Now, there has been a handful of Israelis publicly belittling the Haiti operation, though they’re hard to find. There has also been a minor flood of criticism from Israelis who admire the Haiti mission but contrast it sadly with other deeds left undone. A filmmaker writes in Maariv of the glaring poverty just outside Ben-Gurion Airport that awaits an Israeli aid mission. A retired colonel, now a Technion national-security scholar, argues that Israel shouldn’t wait to aid others until front-page disasters hit. A rabbi at a West Bank seminary, Rafi Ostroff, had his class recite psalms for the victims the morning of the earthquake, but learned he was “among the very few teachers who did it” and now concludes “that the religious community is a little detached from global events.”
Any serious bashing of Israel’s medical team is happening outside Israel, where some critics call the Haiti mission a cynical P.R. exercise to cover up misdeeds in Gaza. There’s even a rumor making the rounds, apparently started by a YouTube user in Seattle, that the Israelis were stealing Haitians’ organs. The Anti-Defamation League does a good job of deconstructing it on its Web site.
Alan Dershowitz, writing on his own Jerusalem Post blog, scolds those critics who he feels are ignoring the very real difference between the privation in besieged Gaza and the apocalyptic cataclysm that struck Haiti. He also points out that Gaza is at war with Israel and Haiti isn’t. Moreover, he notes approvingly, “many Israelis are advocating medical and other assistance to Gaza.” Dersh’s bottom line: “Continue to criticize Israel when it fails to live up to generally applicable international standards, but praise it when it exceeds those standards” by helping others.
Harris is after other game. It’s not just that Gaza is at war with Israel and Haiti isn’t. It’s not just that Gaza showered Israel with rockets and provoked an Israeli response. His complaint is that some Israelis “anguish over Israel’s purported responsibility for Gaza’s travails.”

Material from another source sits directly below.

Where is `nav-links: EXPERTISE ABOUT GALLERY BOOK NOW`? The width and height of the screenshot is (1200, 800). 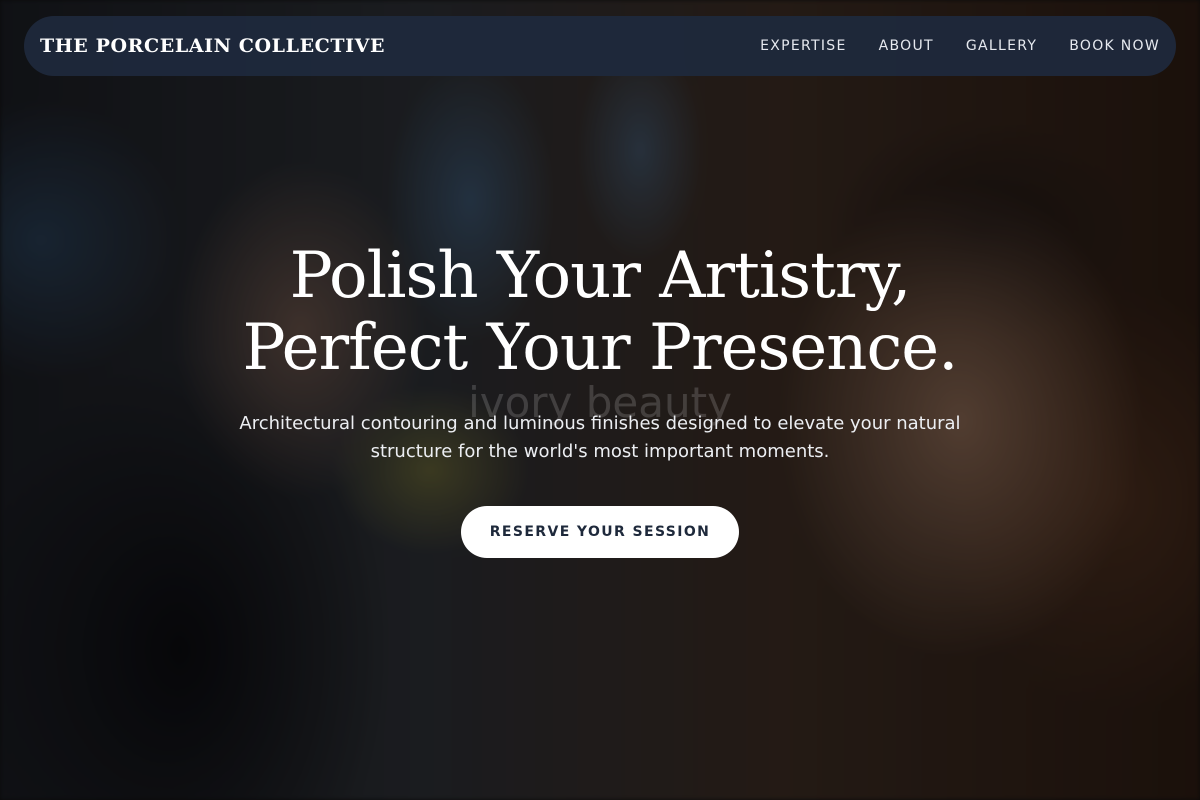
nav-links: EXPERTISE ABOUT GALLERY BOOK NOW is located at coordinates (960, 46).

“One could argue,” Harris writes, “that this is eloquent testimony to their ethical reflex, their desire to heal the world of Gaza. That might well be laudable but for the simple fact that Gaza is at war with Israel, a seemingly obvious proposition to all but those Israelis blinded by their own self-generated ‘guilt,’ which prevents them from confronting reality and those ultimately accountable for the facts on the ground.”
Israel’s generosity in Haiti wasn’t unique, Harris observes, recalling similar efforts in war-torn Kosovo and after a 1999 earthquake in Turkey. He could have named a dozen more.
“Yet,” Harris writes, “according to the Times’ story, all of this, at least for a few Israelis, is, in the end, rather meaningless as a source of national pride. Instead, the litmus test for Israel must be Gaza.
“This is when self-reflection turns to the instinct for self-destruction.”
And here’s where I get confused. I understand that when Jews live in the Diaspora we shouldn’t criticize Israeli actions because we’re too far away and we don’t bear the consequences. Now I’m told that when Jews live in Israel they shouldn’t criticize Israeli actions because it’s their own country and they must stand tall.
So tell me, Executive Director, when can we criticize?